Thanks for listening,

Thursday, February 16, 2006

Stories Like Coals

"I say to you He is here. He is kissing me right now."

Ha! That's a great ending to my story. It was hard to come back after that. But after the e-mail, worried phone calls, begging and threats, I have returned. I wonder now what took me so long.

Most of the time telling my story is easy. I tend to talk to much, and not listen enough. Like Bono, I like the sound of my own voice, or rather, of my own story. I've told it to virtual strangers. I've told it to friends. I told it to a group of women at Dr. Gail Hayes's first annual Bonefire Conference--with fear and trembling, and Marilynn--one of my dearest friends--sitting right behind me. She cried at all the right places, and held me up in the Spirit as I wavered. I will always be indebted to her for that. My sister Carlean was there, too--a powerful writer in her own right. She too, with Spirit arms, lifted me.

I've been trying to sell the ragamuffin diva book for several months. I've even got three very interested publishers, but when it's time to revise the proposal, I just don't do it. See, there's this thing about telling stories, especially personal ones. Sometimes you lose your stories.
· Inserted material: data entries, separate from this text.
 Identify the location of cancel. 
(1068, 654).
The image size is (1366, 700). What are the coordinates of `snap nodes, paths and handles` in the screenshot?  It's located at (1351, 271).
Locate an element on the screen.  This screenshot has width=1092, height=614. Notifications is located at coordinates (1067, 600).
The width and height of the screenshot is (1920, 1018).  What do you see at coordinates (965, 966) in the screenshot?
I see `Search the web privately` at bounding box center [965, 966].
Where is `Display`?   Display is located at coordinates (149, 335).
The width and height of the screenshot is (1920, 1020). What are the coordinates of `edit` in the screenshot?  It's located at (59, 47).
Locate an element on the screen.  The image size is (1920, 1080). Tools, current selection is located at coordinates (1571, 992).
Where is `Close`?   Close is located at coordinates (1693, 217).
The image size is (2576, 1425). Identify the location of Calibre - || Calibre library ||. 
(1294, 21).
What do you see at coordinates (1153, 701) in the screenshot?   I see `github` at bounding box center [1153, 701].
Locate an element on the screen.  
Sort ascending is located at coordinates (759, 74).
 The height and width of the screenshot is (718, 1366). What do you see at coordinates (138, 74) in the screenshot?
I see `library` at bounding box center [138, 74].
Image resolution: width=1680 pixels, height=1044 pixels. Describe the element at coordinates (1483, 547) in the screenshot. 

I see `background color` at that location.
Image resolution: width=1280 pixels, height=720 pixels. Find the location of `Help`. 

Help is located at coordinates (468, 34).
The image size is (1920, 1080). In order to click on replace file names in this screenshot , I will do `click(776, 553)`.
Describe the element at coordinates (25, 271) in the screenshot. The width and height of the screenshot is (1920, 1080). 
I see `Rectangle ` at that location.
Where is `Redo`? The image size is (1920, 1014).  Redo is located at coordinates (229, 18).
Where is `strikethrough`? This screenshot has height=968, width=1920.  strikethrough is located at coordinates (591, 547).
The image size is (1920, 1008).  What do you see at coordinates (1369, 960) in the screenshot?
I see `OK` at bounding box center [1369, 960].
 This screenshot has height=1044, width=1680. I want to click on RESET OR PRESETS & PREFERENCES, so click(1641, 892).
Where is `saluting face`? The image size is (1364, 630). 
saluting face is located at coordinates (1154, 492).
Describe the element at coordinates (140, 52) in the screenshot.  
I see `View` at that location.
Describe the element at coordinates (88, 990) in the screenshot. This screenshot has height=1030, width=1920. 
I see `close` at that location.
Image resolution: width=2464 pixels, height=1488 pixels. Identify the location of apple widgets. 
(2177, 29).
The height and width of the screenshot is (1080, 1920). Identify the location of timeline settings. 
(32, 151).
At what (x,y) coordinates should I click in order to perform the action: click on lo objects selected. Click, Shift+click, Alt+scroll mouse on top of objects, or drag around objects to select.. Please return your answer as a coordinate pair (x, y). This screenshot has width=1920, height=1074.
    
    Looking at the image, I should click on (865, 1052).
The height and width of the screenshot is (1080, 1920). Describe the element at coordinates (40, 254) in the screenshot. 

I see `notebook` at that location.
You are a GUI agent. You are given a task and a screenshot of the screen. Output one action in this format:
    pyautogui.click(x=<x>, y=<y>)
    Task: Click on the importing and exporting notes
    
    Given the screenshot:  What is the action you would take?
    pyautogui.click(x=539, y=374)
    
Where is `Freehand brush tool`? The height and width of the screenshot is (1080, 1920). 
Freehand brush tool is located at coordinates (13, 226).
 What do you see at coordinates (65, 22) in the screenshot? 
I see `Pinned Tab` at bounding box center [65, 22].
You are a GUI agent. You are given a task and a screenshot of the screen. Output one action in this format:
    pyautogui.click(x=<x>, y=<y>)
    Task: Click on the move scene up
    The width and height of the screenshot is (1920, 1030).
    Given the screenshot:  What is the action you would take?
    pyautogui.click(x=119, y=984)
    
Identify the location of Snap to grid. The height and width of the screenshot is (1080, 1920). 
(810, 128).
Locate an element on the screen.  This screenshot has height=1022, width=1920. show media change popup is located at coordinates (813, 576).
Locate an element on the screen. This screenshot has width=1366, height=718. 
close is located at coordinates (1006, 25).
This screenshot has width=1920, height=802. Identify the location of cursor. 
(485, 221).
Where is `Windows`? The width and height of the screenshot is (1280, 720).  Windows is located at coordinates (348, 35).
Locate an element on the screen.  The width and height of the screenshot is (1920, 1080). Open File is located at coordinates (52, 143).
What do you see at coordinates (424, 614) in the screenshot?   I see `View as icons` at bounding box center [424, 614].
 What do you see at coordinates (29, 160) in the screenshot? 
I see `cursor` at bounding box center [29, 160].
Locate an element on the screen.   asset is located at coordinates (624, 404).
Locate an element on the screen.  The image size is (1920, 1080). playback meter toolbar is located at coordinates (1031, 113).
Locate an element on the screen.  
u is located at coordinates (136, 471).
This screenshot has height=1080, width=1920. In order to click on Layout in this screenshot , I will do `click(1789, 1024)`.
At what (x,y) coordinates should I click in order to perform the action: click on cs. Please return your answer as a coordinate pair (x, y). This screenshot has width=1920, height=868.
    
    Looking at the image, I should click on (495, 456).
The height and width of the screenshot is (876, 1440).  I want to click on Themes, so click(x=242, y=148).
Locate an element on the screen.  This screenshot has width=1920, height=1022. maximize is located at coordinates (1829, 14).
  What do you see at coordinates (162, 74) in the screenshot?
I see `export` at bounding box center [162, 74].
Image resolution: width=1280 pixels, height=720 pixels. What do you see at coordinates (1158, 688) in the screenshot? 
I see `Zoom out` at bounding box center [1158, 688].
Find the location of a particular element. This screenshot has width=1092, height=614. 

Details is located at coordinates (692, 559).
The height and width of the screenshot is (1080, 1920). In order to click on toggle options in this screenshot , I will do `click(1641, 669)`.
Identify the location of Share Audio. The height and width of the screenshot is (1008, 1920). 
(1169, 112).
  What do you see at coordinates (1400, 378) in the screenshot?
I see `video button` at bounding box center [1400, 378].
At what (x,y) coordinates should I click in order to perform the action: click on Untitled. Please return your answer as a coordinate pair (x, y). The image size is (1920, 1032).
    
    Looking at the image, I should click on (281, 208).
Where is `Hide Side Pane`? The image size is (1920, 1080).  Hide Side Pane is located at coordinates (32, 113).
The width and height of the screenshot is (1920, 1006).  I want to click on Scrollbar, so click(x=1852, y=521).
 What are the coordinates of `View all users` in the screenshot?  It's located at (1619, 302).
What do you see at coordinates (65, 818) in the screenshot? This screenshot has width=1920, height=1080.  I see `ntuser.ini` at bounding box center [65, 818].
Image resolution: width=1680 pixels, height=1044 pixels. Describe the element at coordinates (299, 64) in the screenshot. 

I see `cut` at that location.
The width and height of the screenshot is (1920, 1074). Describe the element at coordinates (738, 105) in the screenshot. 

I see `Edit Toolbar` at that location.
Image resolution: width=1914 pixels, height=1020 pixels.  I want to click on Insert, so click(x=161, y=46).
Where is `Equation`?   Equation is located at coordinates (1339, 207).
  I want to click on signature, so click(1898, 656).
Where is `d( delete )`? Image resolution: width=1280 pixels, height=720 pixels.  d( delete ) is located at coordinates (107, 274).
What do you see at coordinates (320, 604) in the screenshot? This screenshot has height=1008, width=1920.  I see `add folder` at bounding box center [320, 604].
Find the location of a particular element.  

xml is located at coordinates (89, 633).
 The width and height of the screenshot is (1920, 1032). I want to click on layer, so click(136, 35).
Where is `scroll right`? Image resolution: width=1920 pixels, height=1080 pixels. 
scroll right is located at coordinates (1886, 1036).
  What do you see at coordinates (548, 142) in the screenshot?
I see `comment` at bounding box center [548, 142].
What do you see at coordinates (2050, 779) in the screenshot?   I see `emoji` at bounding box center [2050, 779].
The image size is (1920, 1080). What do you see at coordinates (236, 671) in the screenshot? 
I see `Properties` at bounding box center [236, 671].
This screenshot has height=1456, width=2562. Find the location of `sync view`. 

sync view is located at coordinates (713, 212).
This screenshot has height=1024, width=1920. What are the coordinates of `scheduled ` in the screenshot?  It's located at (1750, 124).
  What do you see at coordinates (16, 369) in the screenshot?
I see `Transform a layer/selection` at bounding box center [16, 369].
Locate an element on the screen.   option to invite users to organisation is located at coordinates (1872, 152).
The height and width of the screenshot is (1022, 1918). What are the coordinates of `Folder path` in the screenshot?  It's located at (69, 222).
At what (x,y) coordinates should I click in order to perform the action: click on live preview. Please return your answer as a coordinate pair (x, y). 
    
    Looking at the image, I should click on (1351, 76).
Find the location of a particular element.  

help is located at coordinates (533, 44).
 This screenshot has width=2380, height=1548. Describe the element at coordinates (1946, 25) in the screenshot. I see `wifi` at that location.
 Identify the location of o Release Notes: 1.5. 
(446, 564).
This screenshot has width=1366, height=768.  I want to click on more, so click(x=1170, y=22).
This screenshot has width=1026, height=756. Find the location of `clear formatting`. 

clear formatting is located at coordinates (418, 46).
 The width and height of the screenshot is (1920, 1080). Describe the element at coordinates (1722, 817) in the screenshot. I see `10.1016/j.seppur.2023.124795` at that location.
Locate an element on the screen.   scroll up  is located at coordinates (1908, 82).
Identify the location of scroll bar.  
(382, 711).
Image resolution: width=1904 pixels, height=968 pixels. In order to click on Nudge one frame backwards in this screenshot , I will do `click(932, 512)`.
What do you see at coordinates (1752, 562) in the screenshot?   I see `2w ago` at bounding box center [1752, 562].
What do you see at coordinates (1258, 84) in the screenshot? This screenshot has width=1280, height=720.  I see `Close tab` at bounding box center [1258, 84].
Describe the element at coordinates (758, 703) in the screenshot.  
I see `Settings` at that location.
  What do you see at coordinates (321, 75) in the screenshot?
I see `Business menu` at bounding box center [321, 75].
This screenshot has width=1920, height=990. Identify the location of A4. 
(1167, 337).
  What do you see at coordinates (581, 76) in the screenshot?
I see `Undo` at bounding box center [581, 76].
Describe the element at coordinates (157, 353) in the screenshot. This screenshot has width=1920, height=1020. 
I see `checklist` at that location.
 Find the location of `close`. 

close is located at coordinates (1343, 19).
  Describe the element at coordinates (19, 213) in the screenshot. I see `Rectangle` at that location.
You drop them in dark corners you almost never go in. You leave them in the refrigerator--and didn't even know you'd put them there. They fall in the grass in the front yard, and you can't find the glint of them shining with the sun's reflection, even with your glasses on. You hide the darker stories on purpose. You don't wish to think about them. Ever again.

The ragamuffin diva stories are dark stories. I've lived through them, but they've me cost a lot. I don't like to revisit them. They are like blocks of coal. Sometimes I throw them and hope they never boomerang back to me. Sometimes I gather them in my arms--soot colored stories that leave their blackened dust all over my clothes and darken my hands. No, I don't like those stories. When I can hardly stand them, I scatter them. Hide them until the time comes that I can bear them. In those times, they become the charcoal that I place my prayers, like incense, on. I set the flame to them, and they go to God. He likes my stories. They are safe with Him.

But, I still can't write that proposal.

Maybe, I should set the flame to all those coals. Light a fire. Make them useful. I don't know. I only know that sometimes I can come here and write again, and again. Other times, I can't come to write at all. If you don't see me, pray for me, and know that I'll never go away for too long.